Mary McDermott Shideler, in her introduction to Charles Williams’s
Arthurian poetry, writes, “All man’s concerns are rooted in the question of
what is real” [emphasis mine]. C.S. Lewis says that what makes you a man instead of a rabbit is
that you want to know what is real, not just what you might get by with. In Mind of the Maker Sayers writes, “We
must not… try to behave as though the Fall had never occurred nor yet say that
the Fall was a good thing in itself. But we may redeem the Fall by a creative
act.”
Her categorical “must not” was rooted in a reality in which Sayers
believed, passionately. Only passion could have generated all her plays
illuminating the truth of Christ.
Now, Sayers denied the sort of thing I’m saying. “Nothing
would induce me,” she wrote, “to set down my ‘religious beliefs and
convictions.’ Setting down what I
understand to be the Church’s beliefs and convictions is a different matter.”
And in another place she insists that she writes only “the opinions of the
official Church, which you will find plainly stated in the Nicene Creed,
whether or not you and I agree with it.”
Sayers clearly preferred this stance; dare I say it’s the role she
liked best in matters religious. She played the role unevenly, however. Mind of the Maker explores – and asserts
– things not quite “plainly stated in
the Nicene Creed”, and her essay “Forgiveness” speaks to a far more compelling
crisis than a failure to accurately register Church teaching “whether or not
you and I agree with it”. Her “nothing would induce me” seems, laudably, to
stop short at her passion for creating and the horror of world war.

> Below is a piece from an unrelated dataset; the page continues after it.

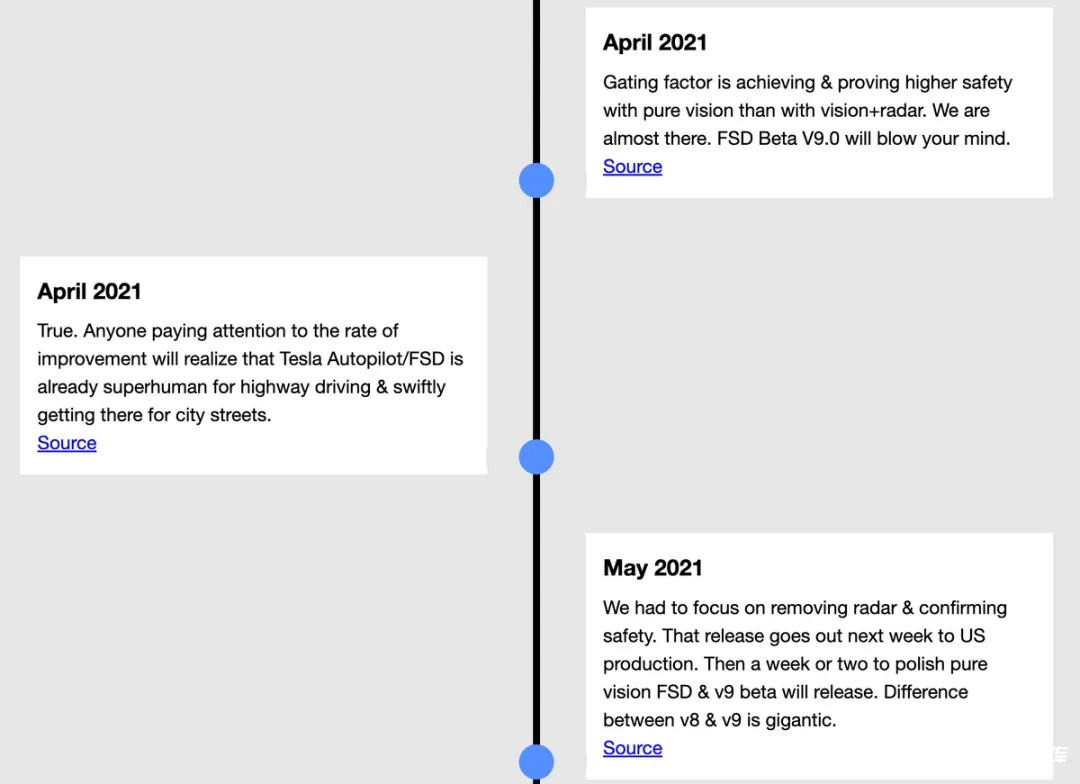Select timeline dot beside Gating factor card
This screenshot has width=1080, height=784.
(536, 180)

Even in Creed or Chaos? she
writes, “It is fatal to let people suppose that Christianity is only a mode of
feeling; it is vitally necessary to insist that it is first and foremost a
rational explanation of the universe.”
“Fatal”. “Vitally necessary.” “Insist.” “Explanation of the
universe.” This isn’t the vocabulary of someone who’s playing it coy with her
personal convictions. Moreover, no
principled person could insist that
the story of a crucified man who rose from the dead was “a rational explanation of the universe” unless she happened to
believe it was the rational
explanation of the universe. Let alone suggest that getting it wrong was in
some way “fatal.” Even if she only meant “fatal” to the Church as an institution,
why should she care?
Also from Creed or Chaos?: “The brutal fact is, that in this Christian country not one person in a hundred has the faintest notion what the Church teaches about God or man or society or the person of Jesus Christ.”

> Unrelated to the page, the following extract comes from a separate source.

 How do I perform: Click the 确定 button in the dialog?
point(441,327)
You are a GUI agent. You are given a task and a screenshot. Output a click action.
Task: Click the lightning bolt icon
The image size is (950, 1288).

Again, why should she care?
She cares because she believes.
And in “Forgiveness” she publicly, transparently, cares and believes that
people engulfed in a real cataclysm really need to know the forgiveness rooted
in the real structure of the universe.
Sayers’s friend Charles Williams wrote his own book on forgiveness
during the war and he says, “If there is one thing which obviously is either a
part of the universe or not – and on knowing whether it is or not our life
depends – it is the forgiveness of sins.”

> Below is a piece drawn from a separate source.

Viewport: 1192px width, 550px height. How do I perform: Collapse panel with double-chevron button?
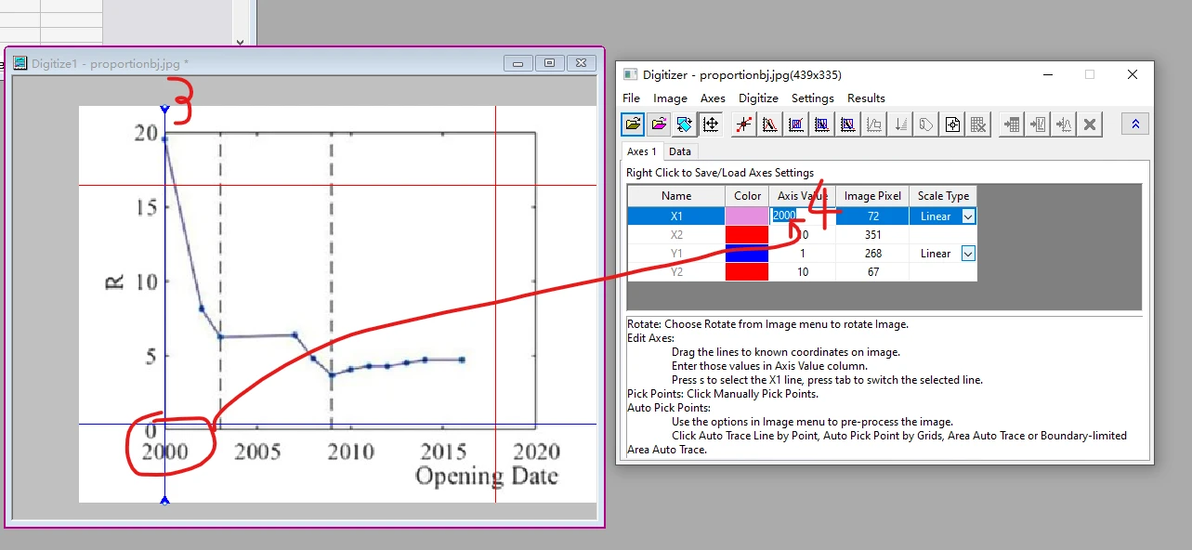click(1135, 123)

Sayers’s friend Williams will accompany us on our way to a weak
conclusion. Weak, why? We’ll come to that, but let the wartime words of British
Catholic Caryll Houselander serve as adumbration. She declares that, longing
for the “redeeming of the world, the healing of the wound, the making new… no
one… need be appalled by the vast size of the world’s tragedy, or by their own
obscurity, littleness or limitations, because
He hath put down the mighty from their seats
And hath exalted the humble.”
“Forgiveness.” I counted seven parts in this essay (fortunately not
seventy times seven). The first part discusses what forgiveness isn’t, and
Sayers quickly dispenses with the most obvious: forgiveness isn’t
non-forgiveness. If you hope never to see so-and-so’s face again, though of
course you forgive him – you haven’t.
The next is even worse, what Sayers calls hypocritical,
self-interested forgiveness. “Well of course
I forgive Ted for being such a louse.
He does sign my paycheck, after all….” (Not
forgiveness!)
Then Sayers goes after “priggish” forgiveness, the superior kind
that’s gratified at vindication and absent compassion for the repentant. It’s
humiliating to take “forgiveness” from someone to whom your grief isn’t also a
grief but a triumph. Sayers warns that that
kind of forgiveness may provoke the offender back to his crimes.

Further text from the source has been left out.